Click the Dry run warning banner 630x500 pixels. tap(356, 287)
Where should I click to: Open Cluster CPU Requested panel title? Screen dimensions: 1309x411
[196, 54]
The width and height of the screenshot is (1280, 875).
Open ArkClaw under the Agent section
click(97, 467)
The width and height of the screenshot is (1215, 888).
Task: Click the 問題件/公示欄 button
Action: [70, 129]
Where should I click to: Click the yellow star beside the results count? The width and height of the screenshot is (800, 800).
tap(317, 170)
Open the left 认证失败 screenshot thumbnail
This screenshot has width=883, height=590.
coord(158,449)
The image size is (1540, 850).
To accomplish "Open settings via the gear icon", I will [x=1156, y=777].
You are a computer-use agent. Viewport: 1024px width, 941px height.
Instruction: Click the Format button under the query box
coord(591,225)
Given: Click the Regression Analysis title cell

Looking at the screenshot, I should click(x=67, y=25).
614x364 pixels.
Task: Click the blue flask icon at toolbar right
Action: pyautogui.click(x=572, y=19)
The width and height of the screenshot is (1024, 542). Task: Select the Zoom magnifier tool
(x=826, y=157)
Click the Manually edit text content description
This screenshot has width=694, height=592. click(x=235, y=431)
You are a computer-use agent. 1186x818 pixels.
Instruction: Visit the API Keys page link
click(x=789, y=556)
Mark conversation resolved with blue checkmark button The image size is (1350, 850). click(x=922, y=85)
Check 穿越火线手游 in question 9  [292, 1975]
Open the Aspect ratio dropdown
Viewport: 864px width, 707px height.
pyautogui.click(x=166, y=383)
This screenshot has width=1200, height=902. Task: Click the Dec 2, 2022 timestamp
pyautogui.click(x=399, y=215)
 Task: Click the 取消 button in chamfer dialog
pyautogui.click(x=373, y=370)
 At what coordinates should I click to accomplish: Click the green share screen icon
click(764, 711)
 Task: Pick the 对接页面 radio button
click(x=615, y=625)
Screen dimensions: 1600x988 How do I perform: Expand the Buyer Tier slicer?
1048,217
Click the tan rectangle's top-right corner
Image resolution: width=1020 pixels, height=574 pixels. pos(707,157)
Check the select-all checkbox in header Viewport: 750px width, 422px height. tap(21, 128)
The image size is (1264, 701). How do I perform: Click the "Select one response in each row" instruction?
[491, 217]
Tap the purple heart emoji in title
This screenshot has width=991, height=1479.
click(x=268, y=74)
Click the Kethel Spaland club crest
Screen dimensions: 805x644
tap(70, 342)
+ + +
● **What you will do**: Show a copy of each line from the data that includes the word "computer".

● **Answer box**:
You are a computer-use agent. Viewport: 1024px width, 941px height.
You are a computer-use agent. 1186x818 pixels.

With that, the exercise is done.